-- Stored data lines --
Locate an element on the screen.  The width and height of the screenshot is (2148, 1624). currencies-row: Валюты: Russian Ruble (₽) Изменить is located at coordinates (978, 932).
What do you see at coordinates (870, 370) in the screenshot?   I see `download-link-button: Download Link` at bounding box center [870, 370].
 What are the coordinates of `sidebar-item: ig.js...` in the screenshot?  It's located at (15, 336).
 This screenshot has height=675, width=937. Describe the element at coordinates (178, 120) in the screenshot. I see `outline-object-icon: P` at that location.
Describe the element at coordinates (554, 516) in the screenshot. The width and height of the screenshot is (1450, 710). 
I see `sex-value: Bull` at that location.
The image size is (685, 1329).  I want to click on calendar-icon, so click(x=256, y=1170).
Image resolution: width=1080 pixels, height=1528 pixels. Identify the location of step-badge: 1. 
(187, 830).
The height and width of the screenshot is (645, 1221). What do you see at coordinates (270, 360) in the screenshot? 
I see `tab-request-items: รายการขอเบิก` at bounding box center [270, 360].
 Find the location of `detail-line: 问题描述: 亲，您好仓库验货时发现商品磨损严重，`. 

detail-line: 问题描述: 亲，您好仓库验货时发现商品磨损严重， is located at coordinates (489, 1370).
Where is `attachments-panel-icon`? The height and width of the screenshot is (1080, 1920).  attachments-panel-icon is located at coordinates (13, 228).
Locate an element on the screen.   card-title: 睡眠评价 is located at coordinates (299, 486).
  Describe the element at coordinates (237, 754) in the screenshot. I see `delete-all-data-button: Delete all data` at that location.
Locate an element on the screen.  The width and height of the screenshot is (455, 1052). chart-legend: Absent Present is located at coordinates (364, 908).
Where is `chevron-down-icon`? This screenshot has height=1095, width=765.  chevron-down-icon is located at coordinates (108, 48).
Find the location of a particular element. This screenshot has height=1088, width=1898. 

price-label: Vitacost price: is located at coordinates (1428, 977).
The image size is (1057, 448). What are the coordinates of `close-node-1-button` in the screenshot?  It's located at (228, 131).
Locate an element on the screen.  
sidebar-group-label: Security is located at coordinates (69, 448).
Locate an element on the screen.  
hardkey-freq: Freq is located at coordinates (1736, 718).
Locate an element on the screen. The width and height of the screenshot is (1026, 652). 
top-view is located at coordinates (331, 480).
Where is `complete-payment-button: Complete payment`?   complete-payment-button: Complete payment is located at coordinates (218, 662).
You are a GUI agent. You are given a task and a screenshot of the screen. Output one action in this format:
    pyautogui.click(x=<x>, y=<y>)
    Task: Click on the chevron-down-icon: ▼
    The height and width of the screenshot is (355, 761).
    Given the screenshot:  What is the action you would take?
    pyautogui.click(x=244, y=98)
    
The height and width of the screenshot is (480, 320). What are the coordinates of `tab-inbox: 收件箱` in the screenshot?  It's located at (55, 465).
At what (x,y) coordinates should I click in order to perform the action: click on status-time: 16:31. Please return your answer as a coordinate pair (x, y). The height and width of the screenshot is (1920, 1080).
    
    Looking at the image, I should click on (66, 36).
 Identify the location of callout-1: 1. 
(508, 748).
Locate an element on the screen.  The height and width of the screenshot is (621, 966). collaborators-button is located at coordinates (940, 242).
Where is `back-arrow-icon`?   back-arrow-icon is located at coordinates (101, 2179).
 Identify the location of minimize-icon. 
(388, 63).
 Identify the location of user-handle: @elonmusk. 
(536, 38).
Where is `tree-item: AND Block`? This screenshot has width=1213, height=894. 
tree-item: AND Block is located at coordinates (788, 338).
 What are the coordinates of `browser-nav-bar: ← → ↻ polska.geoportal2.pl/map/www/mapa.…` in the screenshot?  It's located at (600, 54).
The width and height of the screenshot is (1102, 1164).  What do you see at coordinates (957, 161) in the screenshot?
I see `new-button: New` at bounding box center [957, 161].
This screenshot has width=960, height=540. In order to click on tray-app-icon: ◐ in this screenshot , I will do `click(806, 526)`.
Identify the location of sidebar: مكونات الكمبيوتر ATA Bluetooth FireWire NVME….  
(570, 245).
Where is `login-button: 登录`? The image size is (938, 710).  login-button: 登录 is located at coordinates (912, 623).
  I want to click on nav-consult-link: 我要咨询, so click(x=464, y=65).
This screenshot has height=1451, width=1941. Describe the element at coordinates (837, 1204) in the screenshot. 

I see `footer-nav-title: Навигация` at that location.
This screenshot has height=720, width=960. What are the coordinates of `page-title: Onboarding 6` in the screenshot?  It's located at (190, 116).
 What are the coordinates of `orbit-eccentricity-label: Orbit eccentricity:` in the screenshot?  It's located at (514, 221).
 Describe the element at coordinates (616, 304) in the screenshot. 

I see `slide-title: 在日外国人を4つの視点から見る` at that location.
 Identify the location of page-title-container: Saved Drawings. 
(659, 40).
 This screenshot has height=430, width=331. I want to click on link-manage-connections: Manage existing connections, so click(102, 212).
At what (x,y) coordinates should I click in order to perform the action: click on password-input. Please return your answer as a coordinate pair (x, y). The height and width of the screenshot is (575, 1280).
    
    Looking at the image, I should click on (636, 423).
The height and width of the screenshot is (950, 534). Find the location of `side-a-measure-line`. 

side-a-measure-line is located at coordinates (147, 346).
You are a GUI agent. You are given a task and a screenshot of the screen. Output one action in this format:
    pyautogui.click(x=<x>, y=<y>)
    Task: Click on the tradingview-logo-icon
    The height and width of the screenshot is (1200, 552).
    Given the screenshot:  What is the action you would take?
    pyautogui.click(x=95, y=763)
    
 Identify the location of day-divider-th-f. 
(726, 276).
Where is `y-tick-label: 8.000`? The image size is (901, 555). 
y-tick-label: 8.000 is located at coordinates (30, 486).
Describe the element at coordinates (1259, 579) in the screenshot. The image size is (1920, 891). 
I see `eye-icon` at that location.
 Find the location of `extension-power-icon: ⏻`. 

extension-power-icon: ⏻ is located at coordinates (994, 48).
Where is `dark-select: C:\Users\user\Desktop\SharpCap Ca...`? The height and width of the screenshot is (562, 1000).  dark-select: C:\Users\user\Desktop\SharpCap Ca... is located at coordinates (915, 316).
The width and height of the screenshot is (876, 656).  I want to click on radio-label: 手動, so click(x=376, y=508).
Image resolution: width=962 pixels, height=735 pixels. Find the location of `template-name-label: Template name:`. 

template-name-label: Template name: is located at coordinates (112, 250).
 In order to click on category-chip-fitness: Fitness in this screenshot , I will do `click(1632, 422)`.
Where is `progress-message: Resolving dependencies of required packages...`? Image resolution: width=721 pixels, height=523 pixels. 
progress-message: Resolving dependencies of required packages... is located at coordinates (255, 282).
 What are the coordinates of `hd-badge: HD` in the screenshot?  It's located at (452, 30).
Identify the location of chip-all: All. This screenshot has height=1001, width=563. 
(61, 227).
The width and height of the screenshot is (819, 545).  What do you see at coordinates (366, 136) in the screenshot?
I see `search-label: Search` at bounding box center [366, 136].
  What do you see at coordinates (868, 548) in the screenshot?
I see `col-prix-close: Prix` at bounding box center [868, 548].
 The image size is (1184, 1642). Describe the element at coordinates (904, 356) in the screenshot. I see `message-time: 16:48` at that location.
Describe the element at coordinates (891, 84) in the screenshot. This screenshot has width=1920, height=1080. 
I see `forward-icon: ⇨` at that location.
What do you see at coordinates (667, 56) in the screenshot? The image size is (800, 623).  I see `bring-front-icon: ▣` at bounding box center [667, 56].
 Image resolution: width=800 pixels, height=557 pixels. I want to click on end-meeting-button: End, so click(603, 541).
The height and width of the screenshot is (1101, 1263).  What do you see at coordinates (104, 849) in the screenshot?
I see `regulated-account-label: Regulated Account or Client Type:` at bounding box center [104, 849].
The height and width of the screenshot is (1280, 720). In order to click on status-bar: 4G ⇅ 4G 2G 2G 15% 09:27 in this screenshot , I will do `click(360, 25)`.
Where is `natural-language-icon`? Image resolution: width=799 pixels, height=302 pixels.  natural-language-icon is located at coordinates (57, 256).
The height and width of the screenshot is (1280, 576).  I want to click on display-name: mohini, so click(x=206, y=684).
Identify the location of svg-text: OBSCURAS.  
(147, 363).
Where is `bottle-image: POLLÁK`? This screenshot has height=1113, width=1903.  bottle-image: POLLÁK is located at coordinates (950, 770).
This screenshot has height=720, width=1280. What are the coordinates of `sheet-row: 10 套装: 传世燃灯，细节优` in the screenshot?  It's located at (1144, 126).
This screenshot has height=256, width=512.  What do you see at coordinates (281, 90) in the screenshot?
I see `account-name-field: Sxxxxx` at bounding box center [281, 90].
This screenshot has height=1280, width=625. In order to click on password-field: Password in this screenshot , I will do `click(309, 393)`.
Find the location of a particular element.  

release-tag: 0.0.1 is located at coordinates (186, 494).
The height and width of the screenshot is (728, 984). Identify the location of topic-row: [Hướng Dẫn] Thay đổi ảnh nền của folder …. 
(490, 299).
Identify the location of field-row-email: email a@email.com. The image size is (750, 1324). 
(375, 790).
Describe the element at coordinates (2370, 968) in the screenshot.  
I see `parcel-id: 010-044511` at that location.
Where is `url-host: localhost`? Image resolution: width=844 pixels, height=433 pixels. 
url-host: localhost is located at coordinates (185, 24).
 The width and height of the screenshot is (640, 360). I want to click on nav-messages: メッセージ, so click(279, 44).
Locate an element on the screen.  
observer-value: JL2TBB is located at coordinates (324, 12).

-- TRY IT --
Reproduce the lines verbatim, starting with the first line and stopping after the line that contains "coordinates (364, 908).".

-- TASK OUTPUT --
Locate an element on the screen.  The width and height of the screenshot is (2148, 1624). currencies-row: Валюты: Russian Ruble (₽) Изменить is located at coordinates (978, 932).
What do you see at coordinates (870, 370) in the screenshot?   I see `download-link-button: Download Link` at bounding box center [870, 370].
 What are the coordinates of `sidebar-item: ig.js...` in the screenshot?  It's located at (15, 336).
 This screenshot has height=675, width=937. Describe the element at coordinates (178, 120) in the screenshot. I see `outline-object-icon: P` at that location.
Describe the element at coordinates (554, 516) in the screenshot. The width and height of the screenshot is (1450, 710). 
I see `sex-value: Bull` at that location.
The image size is (685, 1329).  I want to click on calendar-icon, so click(x=256, y=1170).
Image resolution: width=1080 pixels, height=1528 pixels. Identify the location of step-badge: 1. 
(187, 830).
The height and width of the screenshot is (645, 1221). What do you see at coordinates (270, 360) in the screenshot? 
I see `tab-request-items: รายการขอเบิก` at bounding box center [270, 360].
 Find the location of `detail-line: 问题描述: 亲，您好仓库验货时发现商品磨损严重，`. 

detail-line: 问题描述: 亲，您好仓库验货时发现商品磨损严重， is located at coordinates (489, 1370).
Where is `attachments-panel-icon`? The height and width of the screenshot is (1080, 1920).  attachments-panel-icon is located at coordinates (13, 228).
Locate an element on the screen.   card-title: 睡眠评价 is located at coordinates (299, 486).
  Describe the element at coordinates (237, 754) in the screenshot. I see `delete-all-data-button: Delete all data` at that location.
Locate an element on the screen.  The width and height of the screenshot is (455, 1052). chart-legend: Absent Present is located at coordinates (364, 908).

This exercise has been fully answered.